Gérard Lhéritier pose en 2009 avec un manuscrit de Louis XVI
Gérard Lhéritier pose en 2009 avec un manuscrit de Louis XVI © AFP / STEPHANE DANNA

Au total, 130 000 manuscrits ont été vendus pour 850 millions d'euros !

Aristophil est le nom de cette société de Gérard Lhéritier qui propose d'investir dans le patrimoine culturel, les lettres et les manuscrits, et qui se retrouve aujourd'hui au cœur d'une vaste escroquerie présumée. Son dirigeant a été mis en examen en 2015. Gérard Lhéritier achète puis vend à monsieur-tout-le-monde et à des connaissances parfois célèbres (journalistes, hommes politiques, des écrivains) des manuscrits du Marquis de Sade, de Saint-Exupéry ou de Napoléon en indivision. Il garde ensuite les manuscrits pour les valoriser, en les exposant dans son musée à Paris.

La société Theophil est soupçonnée de n'être rien d'autre qu'une pyramide de Ponzi, où les nouveaux investisseurs entrants permettent à leurs prédécesseurs de s'enricher.

Ce jeudi matin, le Tribunal de Grande Instance de Paris a autorisé la revente de ces manuscrits, et permet ainsi aux investisseurs de récupérer une partie de leur mise de départ.
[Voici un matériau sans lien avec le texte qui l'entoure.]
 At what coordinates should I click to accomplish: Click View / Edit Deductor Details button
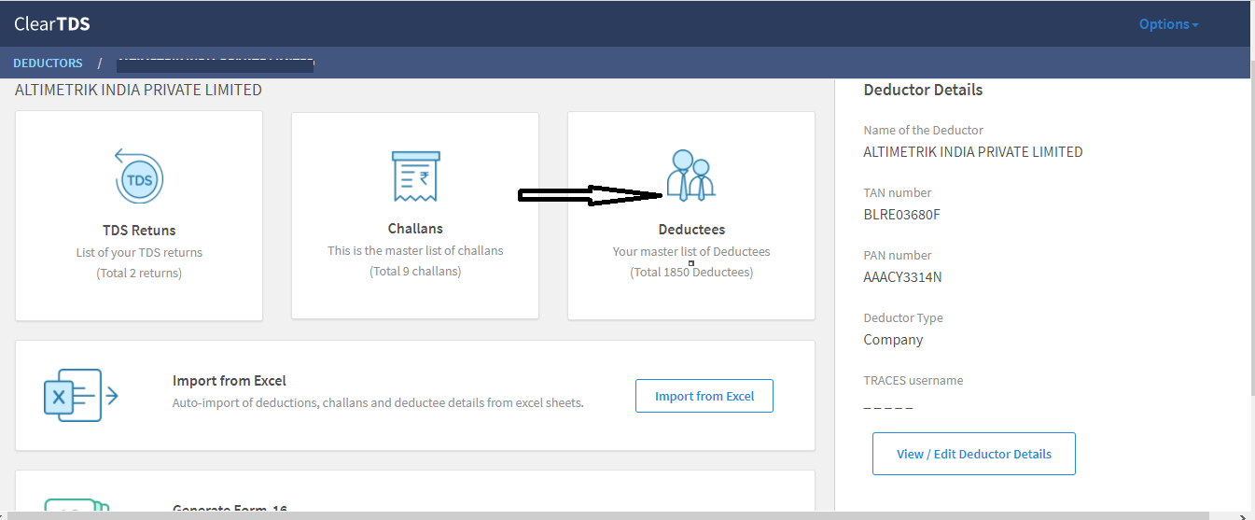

Encore faut-il que les ventes s'étalent sur plusieurs années, afin que les oeuvres aient plus de valeur.

Geoffroy de la Taille a investi 180 000 euros pour des manuscrits de Saint-Exupéry et de Charlotte Brontë, qui auraient été surévalués et vaudraient bien moins cher :

J'entrevois l'espoir de récupérer une partie de ma mise, entre 5 et 15%

ALLER PLUS LOIN | Secrets d'info sur France Inter : Gérard Lhéritier, le "Madoff" des manuscrits ?
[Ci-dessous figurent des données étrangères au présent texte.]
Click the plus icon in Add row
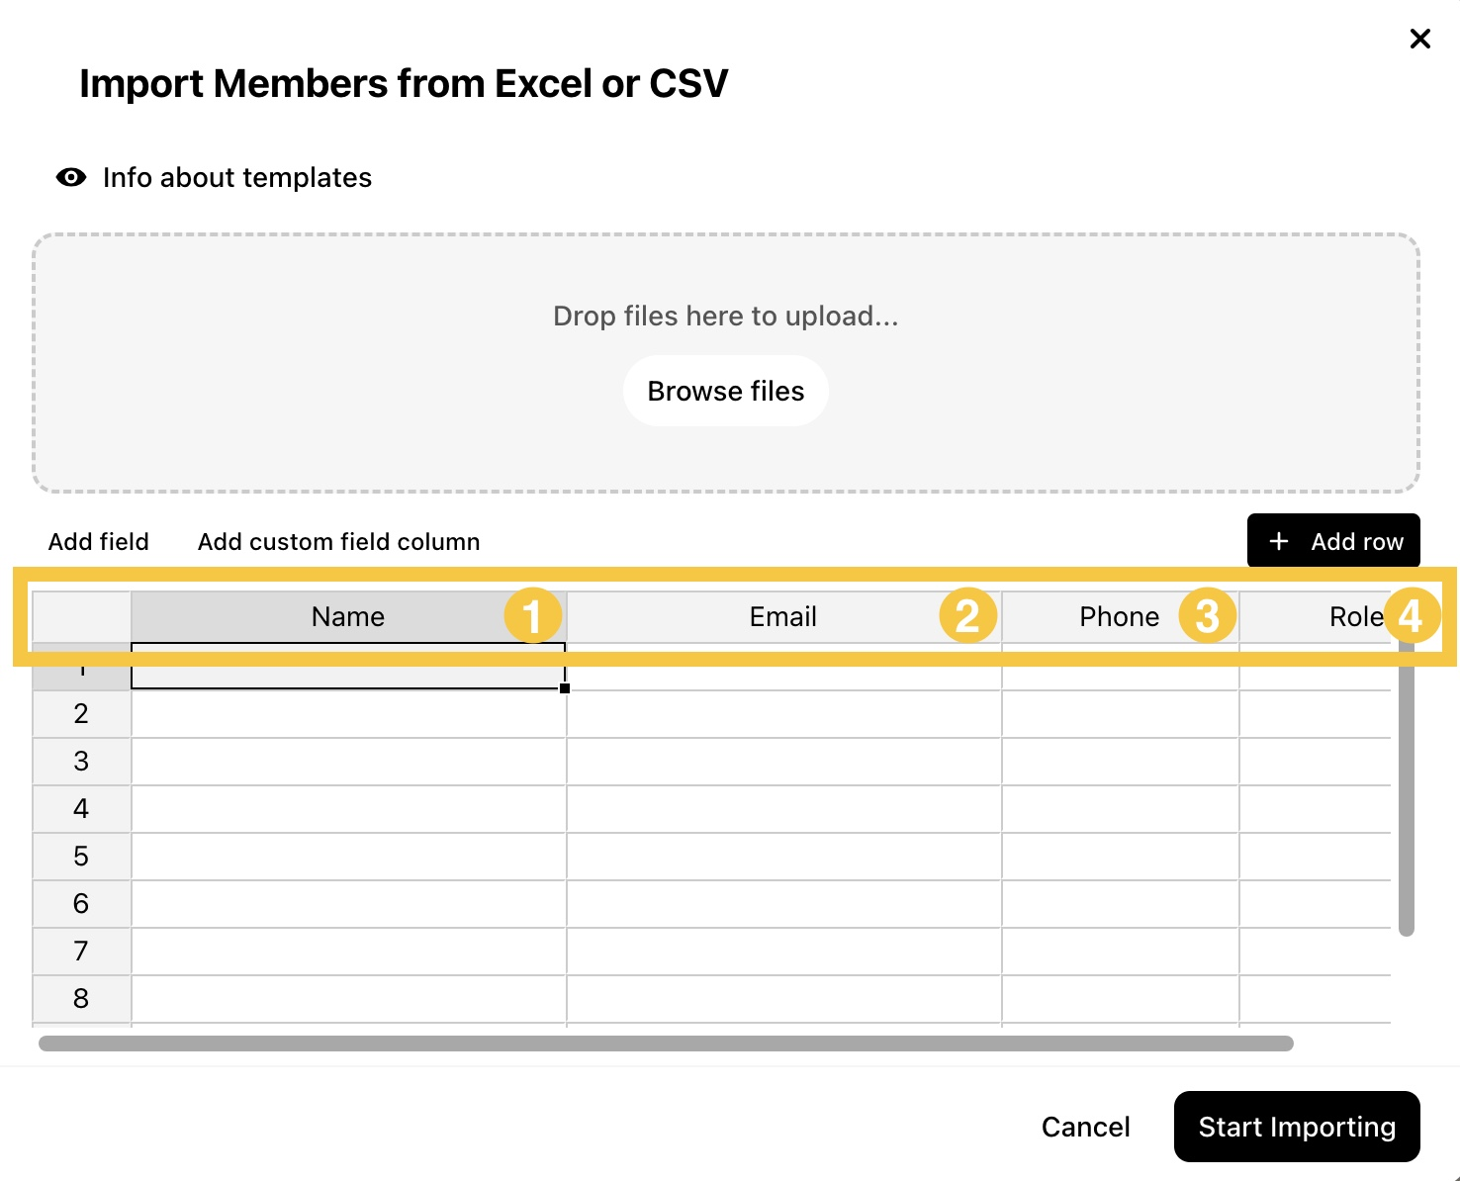This screenshot has height=1181, width=1460. [1278, 541]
Me Philippe Julien, l'avocat de l'association de défense des investisseurs ADILEMA, vient de négocier un accord :

Cet accord va permettre de contrôler la revente des manuscrits, pour éviter des manipulations

Les investisseurs peuvent aussi espérer être indemnisé dans le volet pénal de l'affaire : sept personnes sont déjà mises en examen.